● What the exercise asks
Output nothing but the lines from the one holding "Reload the page with browser refresh button" to the end of the listing. Reproduce them exactly, without the pictures.

• • • • • • •

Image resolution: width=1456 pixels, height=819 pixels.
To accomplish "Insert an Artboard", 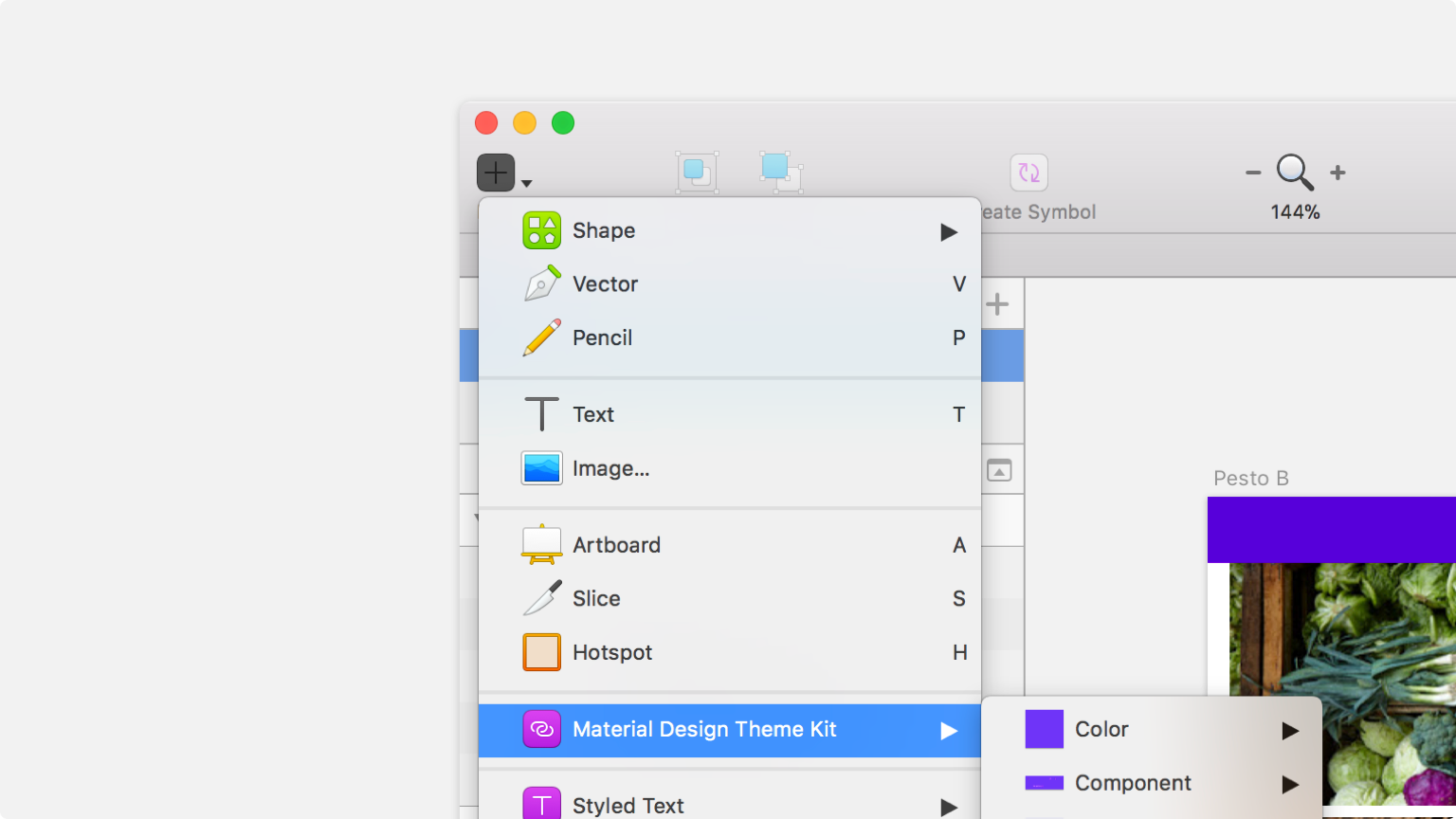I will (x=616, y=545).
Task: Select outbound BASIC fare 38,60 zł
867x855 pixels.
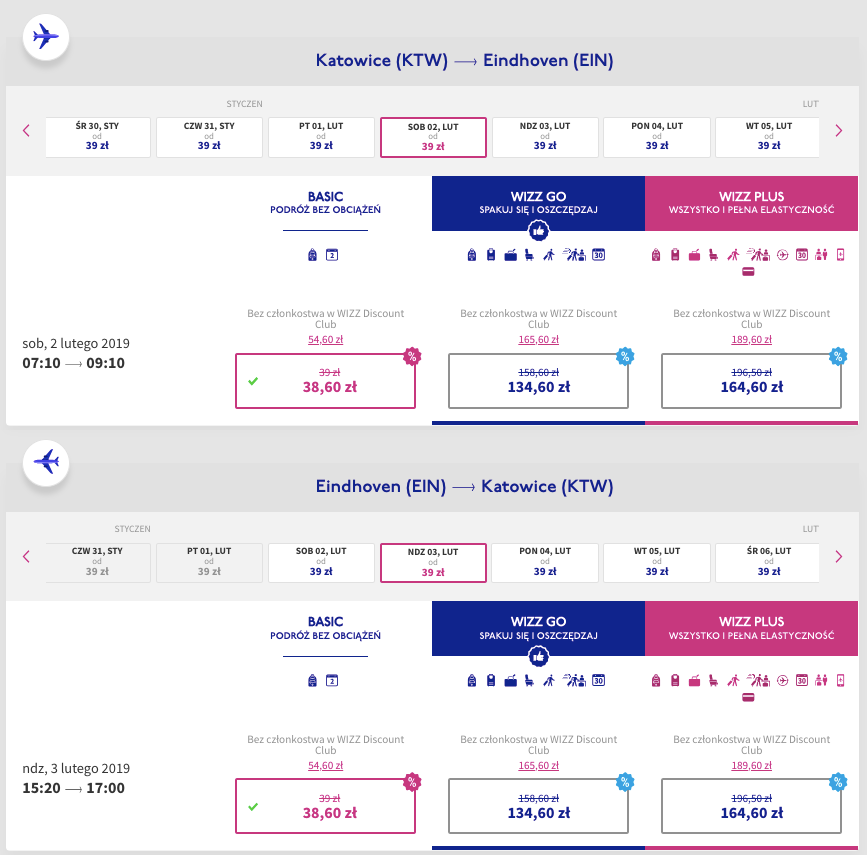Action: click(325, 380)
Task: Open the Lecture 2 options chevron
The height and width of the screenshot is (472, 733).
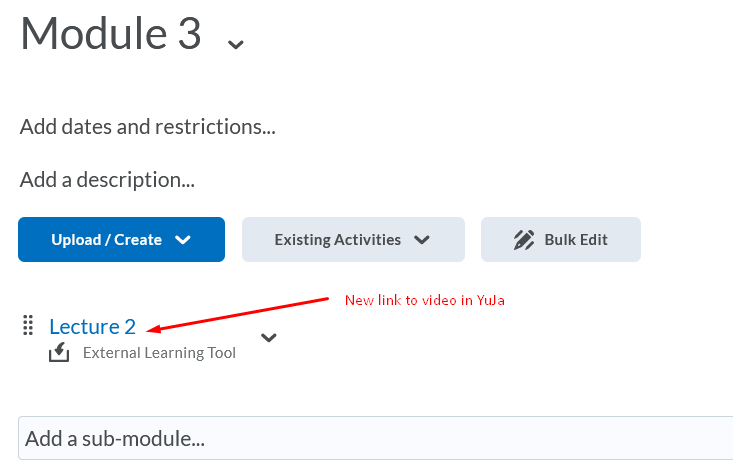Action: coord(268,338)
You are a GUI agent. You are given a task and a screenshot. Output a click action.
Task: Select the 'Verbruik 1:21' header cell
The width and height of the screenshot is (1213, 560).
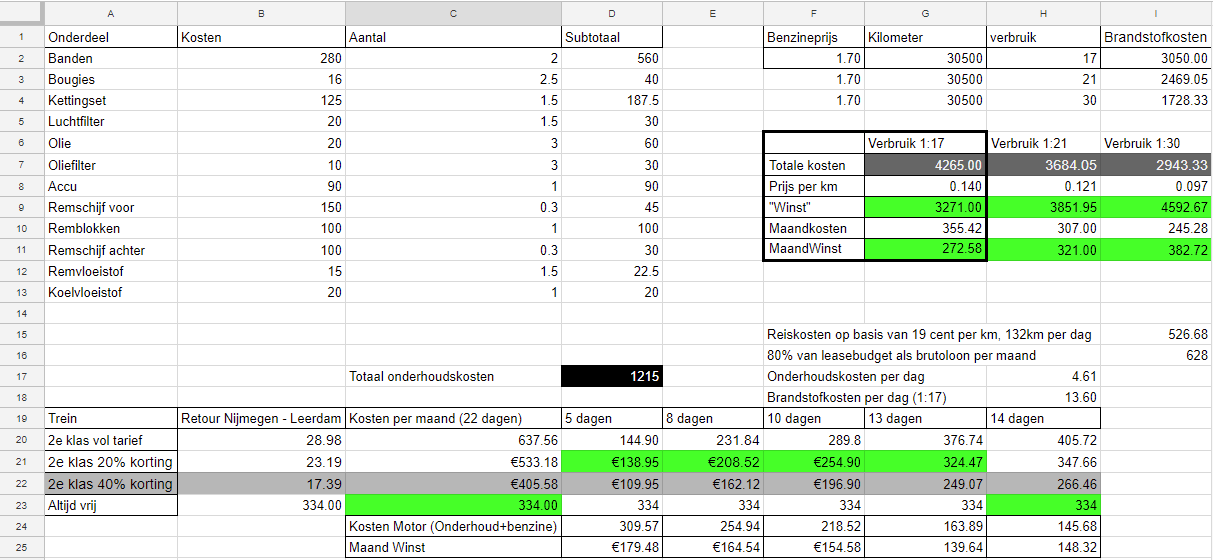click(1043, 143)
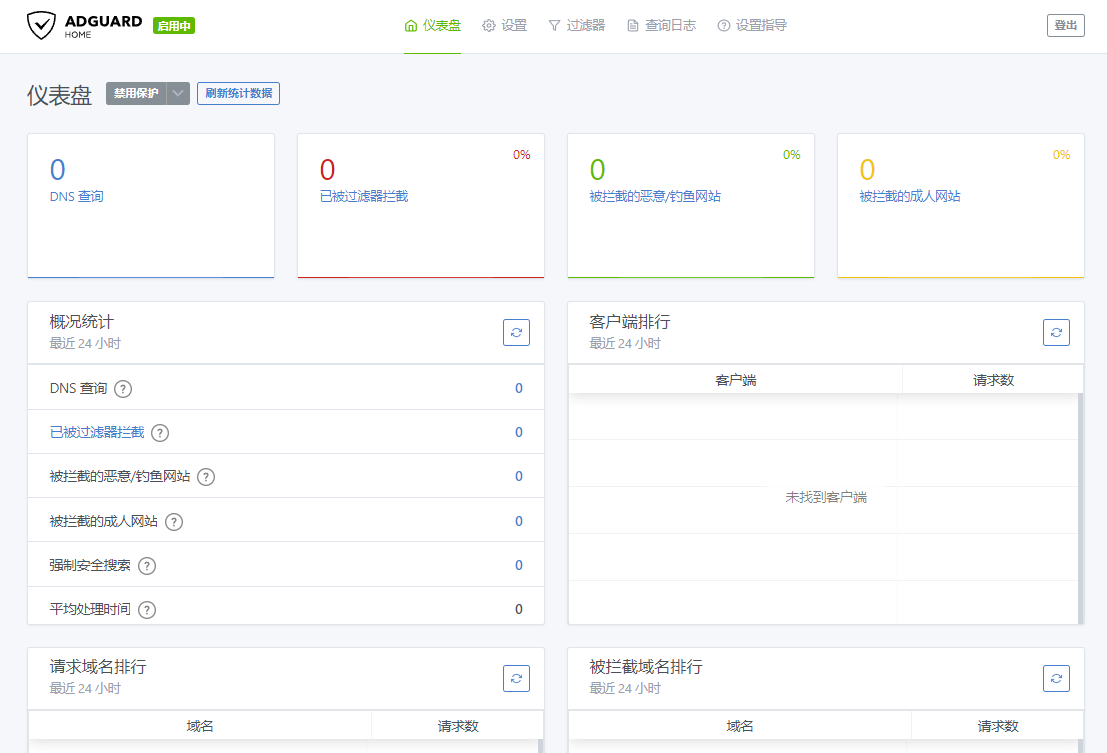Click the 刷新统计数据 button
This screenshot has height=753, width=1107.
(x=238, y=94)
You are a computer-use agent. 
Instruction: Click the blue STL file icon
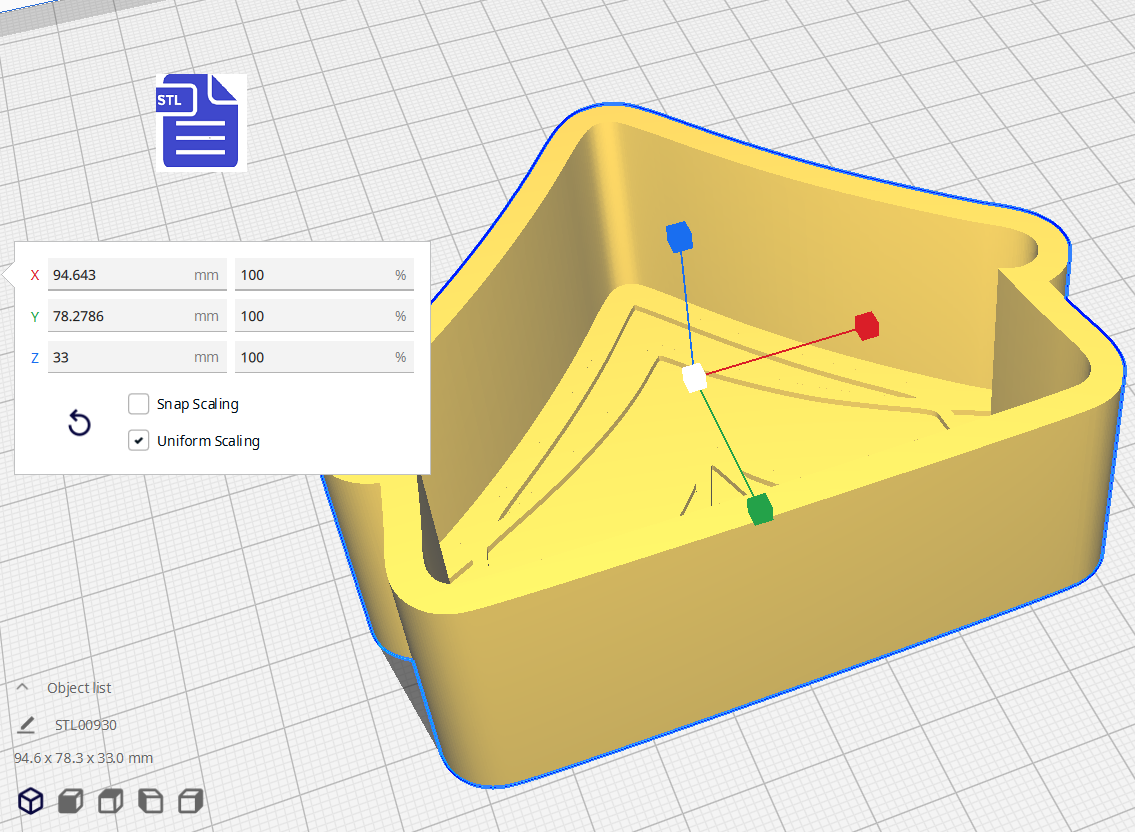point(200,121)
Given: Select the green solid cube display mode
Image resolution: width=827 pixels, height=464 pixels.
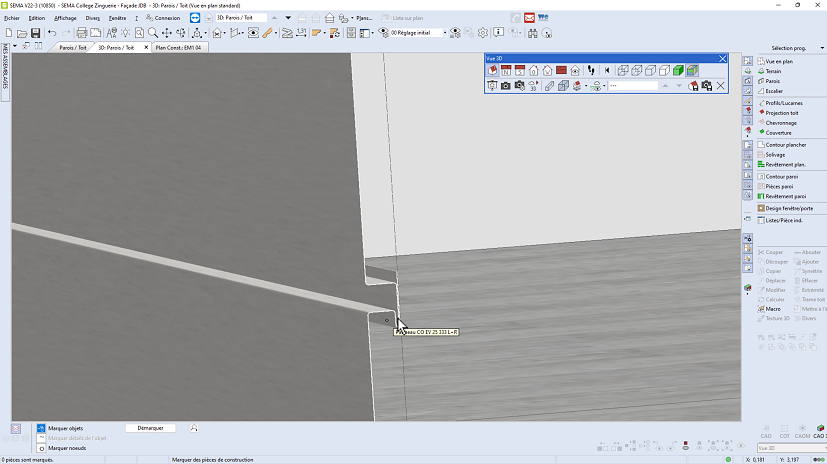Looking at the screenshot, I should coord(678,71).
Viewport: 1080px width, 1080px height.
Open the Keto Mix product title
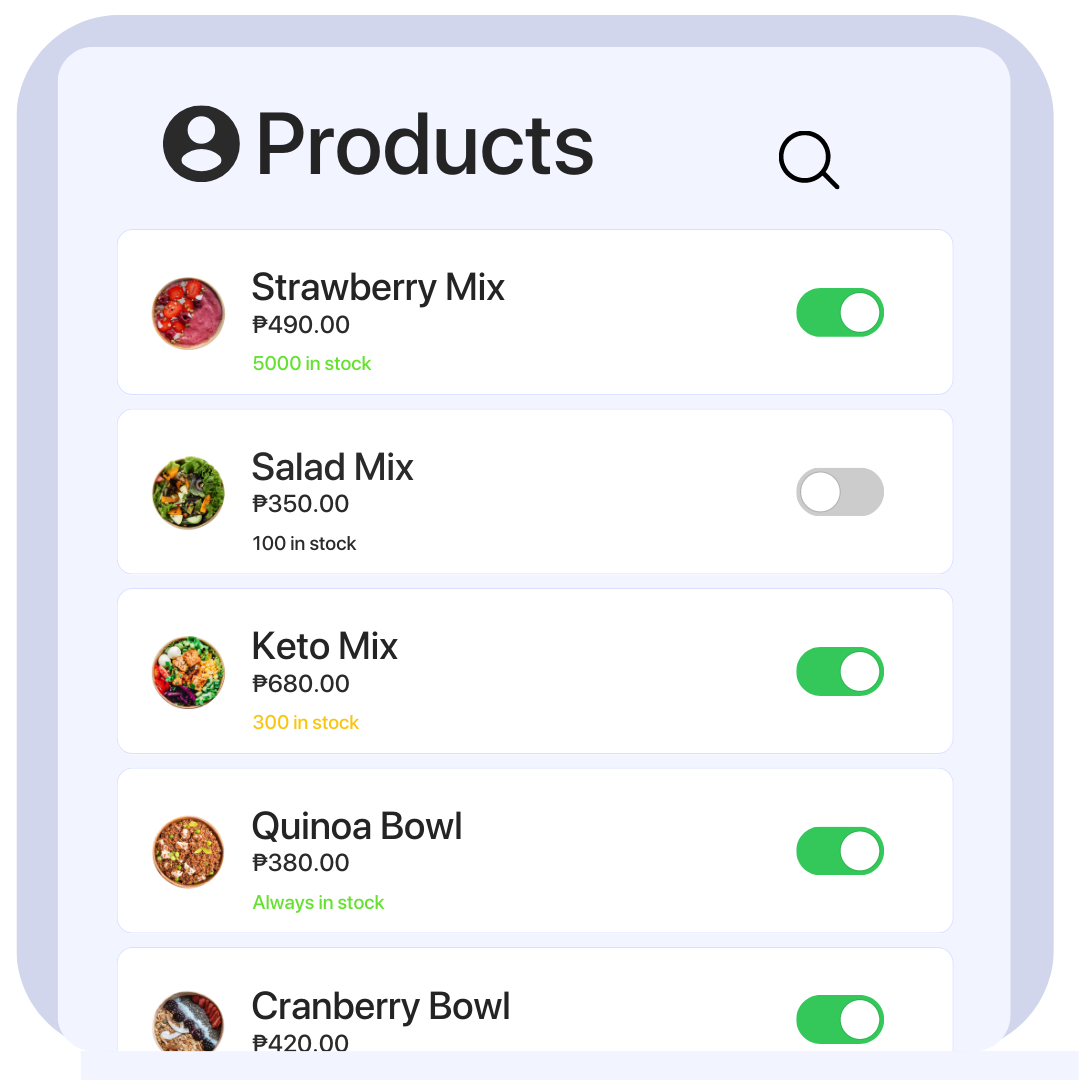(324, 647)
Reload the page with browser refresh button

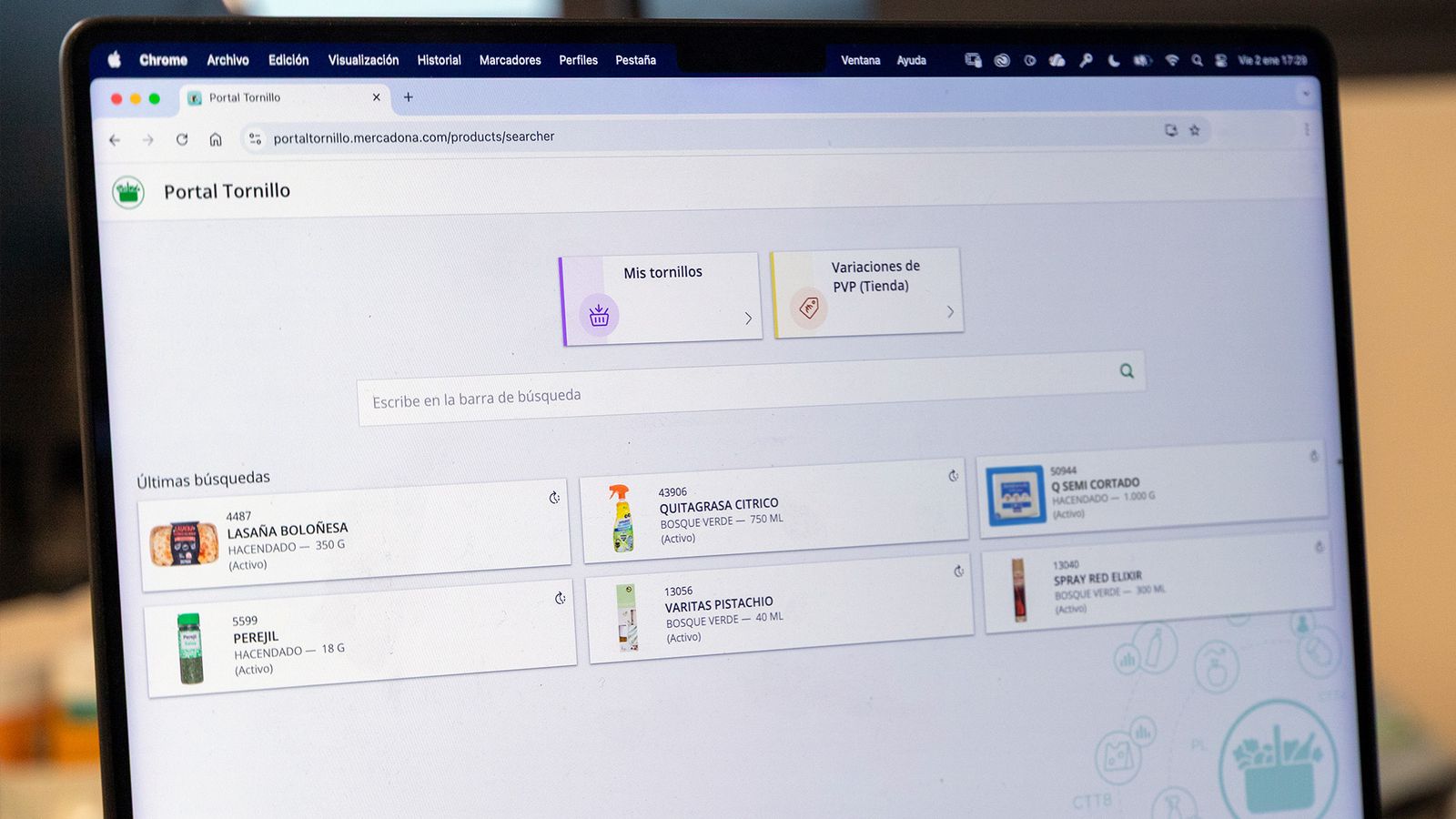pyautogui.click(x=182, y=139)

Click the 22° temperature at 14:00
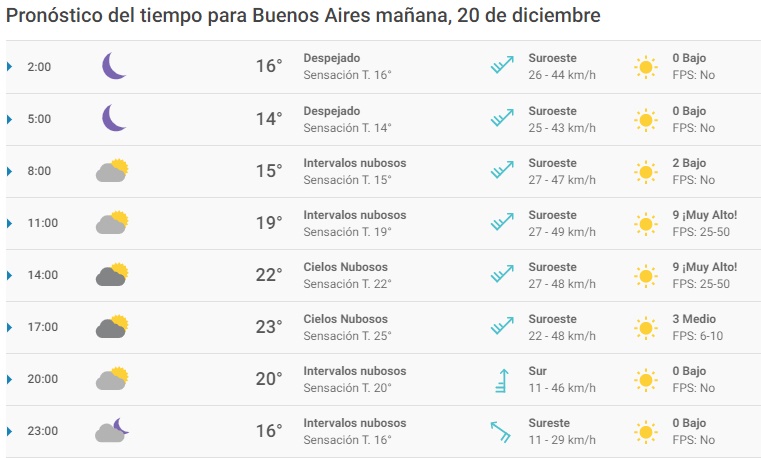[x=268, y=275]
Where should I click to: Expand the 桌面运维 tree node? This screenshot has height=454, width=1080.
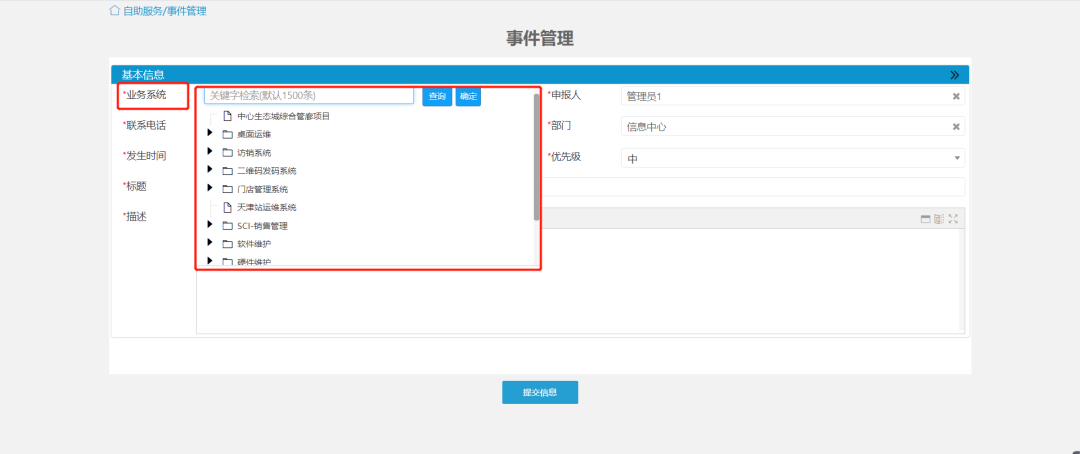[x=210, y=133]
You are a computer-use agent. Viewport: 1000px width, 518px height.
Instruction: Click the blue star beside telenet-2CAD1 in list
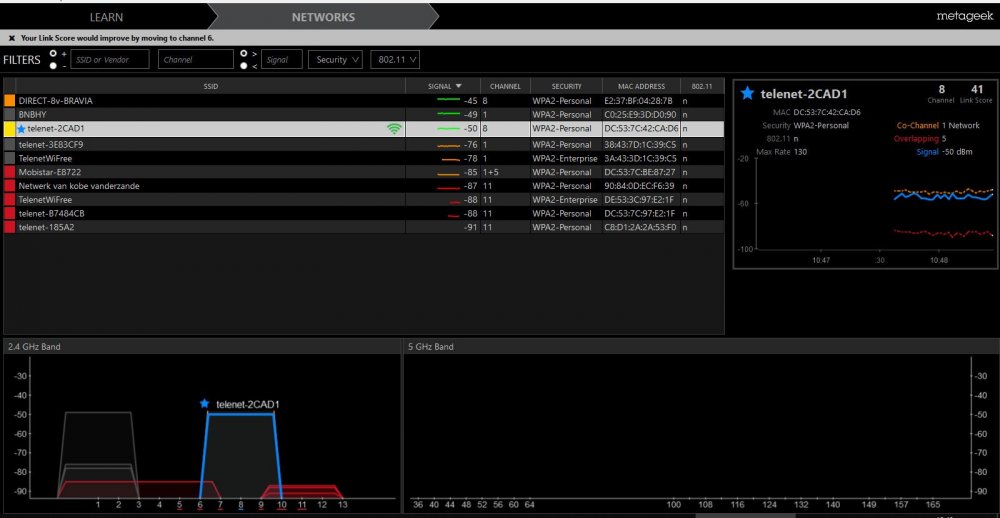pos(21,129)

• • • • • • •

● Solution to the exercise
Reload the page with browser refresh button

pyautogui.click(x=182, y=139)

Click the 22° temperature at 14:00
[x=268, y=275]
Where should I click to: Expand the 桌面运维 tree node? This screenshot has height=454, width=1080.
[x=210, y=133]
You are a computer-use agent. Viewport: 1000px width, 518px height.
Instruction: Click the blue star beside telenet-2CAD1 in list
pos(21,129)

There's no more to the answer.